§ **Directions for this task**:
Reproduce word for word the part of the data that begins with its first line and ends with the line containing "(x=472, y=508)", including both of those lines.

Stored data:

-=-=-

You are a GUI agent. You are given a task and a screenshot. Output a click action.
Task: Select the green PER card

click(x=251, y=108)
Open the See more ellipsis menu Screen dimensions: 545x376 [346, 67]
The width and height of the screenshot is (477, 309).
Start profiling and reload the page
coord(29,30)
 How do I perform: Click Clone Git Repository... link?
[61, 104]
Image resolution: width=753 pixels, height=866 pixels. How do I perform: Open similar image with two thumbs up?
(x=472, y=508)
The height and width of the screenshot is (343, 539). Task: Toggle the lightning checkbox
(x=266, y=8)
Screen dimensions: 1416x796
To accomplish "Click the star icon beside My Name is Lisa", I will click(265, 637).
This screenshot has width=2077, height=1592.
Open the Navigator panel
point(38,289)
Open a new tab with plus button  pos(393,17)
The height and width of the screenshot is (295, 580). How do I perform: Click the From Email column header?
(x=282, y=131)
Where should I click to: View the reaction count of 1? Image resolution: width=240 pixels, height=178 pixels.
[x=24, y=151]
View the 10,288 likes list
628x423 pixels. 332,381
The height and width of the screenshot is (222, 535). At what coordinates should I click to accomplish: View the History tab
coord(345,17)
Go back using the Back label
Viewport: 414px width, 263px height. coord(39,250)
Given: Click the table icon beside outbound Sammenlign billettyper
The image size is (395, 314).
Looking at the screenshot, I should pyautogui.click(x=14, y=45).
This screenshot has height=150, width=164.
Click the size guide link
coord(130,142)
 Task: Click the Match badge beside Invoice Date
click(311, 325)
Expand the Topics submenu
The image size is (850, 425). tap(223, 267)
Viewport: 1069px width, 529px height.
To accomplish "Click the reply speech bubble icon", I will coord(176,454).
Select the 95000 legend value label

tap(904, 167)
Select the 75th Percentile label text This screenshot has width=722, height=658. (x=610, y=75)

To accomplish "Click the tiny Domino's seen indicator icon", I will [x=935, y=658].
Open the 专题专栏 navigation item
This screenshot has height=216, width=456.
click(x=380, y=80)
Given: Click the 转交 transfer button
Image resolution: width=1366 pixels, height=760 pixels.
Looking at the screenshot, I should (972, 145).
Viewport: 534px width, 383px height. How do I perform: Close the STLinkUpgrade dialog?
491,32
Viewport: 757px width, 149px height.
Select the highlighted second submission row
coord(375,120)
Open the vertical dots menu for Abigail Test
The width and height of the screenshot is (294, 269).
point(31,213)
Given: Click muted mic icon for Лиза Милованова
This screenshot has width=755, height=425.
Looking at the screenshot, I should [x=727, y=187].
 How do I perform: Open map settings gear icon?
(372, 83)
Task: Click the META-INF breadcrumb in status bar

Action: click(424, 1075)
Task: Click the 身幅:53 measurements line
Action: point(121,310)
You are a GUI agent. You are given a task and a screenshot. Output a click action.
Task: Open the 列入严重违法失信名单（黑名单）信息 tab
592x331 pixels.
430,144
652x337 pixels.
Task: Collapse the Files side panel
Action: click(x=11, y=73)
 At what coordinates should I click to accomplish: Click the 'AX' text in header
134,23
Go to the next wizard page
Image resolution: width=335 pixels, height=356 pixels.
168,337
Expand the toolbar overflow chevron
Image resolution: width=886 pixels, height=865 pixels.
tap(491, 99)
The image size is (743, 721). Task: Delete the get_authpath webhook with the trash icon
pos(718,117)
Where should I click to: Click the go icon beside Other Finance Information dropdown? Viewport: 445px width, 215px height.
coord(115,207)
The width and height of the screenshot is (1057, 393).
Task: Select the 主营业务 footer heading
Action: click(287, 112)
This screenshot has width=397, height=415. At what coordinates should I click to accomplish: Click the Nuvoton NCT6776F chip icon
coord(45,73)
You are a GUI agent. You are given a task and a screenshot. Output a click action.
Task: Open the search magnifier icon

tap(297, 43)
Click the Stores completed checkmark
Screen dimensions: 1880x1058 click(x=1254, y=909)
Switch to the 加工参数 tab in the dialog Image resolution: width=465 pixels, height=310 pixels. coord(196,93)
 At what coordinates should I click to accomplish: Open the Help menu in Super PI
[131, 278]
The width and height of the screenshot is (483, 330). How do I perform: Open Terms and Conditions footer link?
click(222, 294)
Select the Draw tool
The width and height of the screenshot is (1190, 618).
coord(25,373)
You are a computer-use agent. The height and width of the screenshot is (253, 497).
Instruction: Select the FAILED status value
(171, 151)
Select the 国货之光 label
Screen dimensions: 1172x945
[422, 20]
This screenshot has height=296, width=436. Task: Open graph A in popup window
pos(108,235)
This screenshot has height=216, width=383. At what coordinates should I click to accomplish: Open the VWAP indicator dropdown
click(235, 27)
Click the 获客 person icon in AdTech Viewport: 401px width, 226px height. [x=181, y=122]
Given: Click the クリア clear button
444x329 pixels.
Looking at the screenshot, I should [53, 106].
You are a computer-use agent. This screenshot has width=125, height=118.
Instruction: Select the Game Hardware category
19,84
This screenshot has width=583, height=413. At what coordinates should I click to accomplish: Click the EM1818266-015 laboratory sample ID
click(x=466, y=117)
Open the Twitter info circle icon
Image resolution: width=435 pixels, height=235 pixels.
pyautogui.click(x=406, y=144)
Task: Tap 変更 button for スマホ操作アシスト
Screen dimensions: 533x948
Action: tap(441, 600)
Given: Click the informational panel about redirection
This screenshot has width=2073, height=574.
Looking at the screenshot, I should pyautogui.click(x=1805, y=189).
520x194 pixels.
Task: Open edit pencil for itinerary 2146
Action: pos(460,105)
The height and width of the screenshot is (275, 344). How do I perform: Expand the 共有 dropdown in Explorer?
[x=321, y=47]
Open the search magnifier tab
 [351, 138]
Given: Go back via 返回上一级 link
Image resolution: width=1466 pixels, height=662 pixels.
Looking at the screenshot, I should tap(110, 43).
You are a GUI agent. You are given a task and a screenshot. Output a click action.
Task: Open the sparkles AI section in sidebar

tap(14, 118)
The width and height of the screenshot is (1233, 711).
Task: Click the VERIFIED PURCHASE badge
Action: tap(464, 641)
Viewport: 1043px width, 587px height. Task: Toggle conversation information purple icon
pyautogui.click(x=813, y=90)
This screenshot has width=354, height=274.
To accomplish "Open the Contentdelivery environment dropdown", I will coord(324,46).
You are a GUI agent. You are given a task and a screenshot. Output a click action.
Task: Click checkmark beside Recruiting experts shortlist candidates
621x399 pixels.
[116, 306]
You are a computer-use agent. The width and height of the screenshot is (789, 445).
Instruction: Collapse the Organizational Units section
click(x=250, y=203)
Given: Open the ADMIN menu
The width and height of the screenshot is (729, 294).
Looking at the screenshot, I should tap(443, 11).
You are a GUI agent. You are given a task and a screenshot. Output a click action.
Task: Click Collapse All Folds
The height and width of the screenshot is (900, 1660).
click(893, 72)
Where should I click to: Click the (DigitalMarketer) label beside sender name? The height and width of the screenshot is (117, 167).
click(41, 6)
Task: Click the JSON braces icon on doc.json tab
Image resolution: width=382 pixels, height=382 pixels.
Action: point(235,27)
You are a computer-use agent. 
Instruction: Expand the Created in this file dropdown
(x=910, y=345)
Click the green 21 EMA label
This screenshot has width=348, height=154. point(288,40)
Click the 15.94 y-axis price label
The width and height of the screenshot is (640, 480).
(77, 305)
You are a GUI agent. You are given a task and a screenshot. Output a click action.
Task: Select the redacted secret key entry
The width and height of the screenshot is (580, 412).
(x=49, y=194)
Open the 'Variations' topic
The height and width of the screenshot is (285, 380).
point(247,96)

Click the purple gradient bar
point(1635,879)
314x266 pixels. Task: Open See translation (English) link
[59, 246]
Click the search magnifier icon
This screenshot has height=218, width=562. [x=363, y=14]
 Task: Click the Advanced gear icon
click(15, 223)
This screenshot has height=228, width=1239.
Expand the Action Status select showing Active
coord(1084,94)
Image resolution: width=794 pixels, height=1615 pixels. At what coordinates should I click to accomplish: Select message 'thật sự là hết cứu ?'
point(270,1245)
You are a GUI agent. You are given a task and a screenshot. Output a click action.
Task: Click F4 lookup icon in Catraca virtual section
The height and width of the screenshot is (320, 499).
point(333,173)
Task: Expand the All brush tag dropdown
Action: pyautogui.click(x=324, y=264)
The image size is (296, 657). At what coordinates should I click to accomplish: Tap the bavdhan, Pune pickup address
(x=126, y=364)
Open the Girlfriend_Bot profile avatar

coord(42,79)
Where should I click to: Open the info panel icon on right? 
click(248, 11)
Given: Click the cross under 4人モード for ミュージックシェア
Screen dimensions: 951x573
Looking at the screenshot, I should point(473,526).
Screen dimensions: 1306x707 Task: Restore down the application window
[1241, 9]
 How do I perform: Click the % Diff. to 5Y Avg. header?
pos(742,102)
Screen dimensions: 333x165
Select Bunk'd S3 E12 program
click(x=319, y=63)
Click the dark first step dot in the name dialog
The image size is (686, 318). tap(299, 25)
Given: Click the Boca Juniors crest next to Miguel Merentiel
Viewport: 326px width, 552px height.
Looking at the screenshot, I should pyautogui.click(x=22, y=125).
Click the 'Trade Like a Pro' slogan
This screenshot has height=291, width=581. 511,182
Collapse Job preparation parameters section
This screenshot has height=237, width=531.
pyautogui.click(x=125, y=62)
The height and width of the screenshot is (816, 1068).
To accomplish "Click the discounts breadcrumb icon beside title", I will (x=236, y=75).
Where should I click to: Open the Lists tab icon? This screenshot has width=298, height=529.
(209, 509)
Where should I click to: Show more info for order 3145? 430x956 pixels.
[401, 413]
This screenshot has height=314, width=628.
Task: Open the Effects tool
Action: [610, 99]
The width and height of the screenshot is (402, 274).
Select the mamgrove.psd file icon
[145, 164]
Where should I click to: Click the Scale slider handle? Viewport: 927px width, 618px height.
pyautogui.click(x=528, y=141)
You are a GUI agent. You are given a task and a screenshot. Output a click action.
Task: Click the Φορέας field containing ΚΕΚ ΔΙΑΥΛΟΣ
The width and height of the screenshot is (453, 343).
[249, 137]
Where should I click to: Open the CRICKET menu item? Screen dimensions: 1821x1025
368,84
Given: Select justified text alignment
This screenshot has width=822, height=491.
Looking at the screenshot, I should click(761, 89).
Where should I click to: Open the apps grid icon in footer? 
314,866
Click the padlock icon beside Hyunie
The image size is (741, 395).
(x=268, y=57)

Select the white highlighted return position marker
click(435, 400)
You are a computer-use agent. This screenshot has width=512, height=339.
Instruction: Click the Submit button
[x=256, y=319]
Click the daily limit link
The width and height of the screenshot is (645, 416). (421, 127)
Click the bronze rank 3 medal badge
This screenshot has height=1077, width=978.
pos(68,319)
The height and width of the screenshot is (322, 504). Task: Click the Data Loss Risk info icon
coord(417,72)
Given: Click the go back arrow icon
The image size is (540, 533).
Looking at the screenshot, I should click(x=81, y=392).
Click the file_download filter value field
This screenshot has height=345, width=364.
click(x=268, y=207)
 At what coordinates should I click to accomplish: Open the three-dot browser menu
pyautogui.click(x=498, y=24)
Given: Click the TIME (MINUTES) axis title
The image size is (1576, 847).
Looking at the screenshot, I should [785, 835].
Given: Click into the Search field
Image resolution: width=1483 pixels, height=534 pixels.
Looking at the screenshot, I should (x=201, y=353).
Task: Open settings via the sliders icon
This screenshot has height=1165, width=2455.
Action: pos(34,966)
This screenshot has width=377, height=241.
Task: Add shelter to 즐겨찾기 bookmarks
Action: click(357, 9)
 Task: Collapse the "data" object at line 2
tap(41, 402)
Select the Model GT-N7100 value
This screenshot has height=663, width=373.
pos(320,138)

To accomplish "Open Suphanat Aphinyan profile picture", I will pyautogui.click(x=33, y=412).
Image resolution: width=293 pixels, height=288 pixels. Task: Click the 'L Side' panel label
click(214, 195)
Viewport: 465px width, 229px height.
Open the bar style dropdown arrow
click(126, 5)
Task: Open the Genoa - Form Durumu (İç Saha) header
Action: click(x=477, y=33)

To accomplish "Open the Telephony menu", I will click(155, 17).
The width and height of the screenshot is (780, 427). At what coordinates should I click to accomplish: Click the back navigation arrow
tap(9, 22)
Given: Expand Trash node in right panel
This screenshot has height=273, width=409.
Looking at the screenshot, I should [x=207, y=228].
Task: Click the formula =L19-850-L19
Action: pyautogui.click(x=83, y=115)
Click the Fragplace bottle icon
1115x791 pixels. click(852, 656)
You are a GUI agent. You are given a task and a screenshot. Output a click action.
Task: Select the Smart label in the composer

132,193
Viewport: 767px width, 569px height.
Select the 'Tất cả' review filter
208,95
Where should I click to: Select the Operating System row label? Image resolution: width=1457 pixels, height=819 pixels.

-=-=-

§ **Problem solution**:
You are a GUI agent. You are given a task and a screenshot. Output a click action.
Task: Select the green PER card

click(x=251, y=108)
Open the See more ellipsis menu Screen dimensions: 545x376 [346, 67]
The width and height of the screenshot is (477, 309).
Start profiling and reload the page
coord(29,30)
 How do I perform: Click Clone Git Repository... link?
[61, 104]
Image resolution: width=753 pixels, height=866 pixels. How do I perform: Open similar image with two thumbs up?
(x=472, y=508)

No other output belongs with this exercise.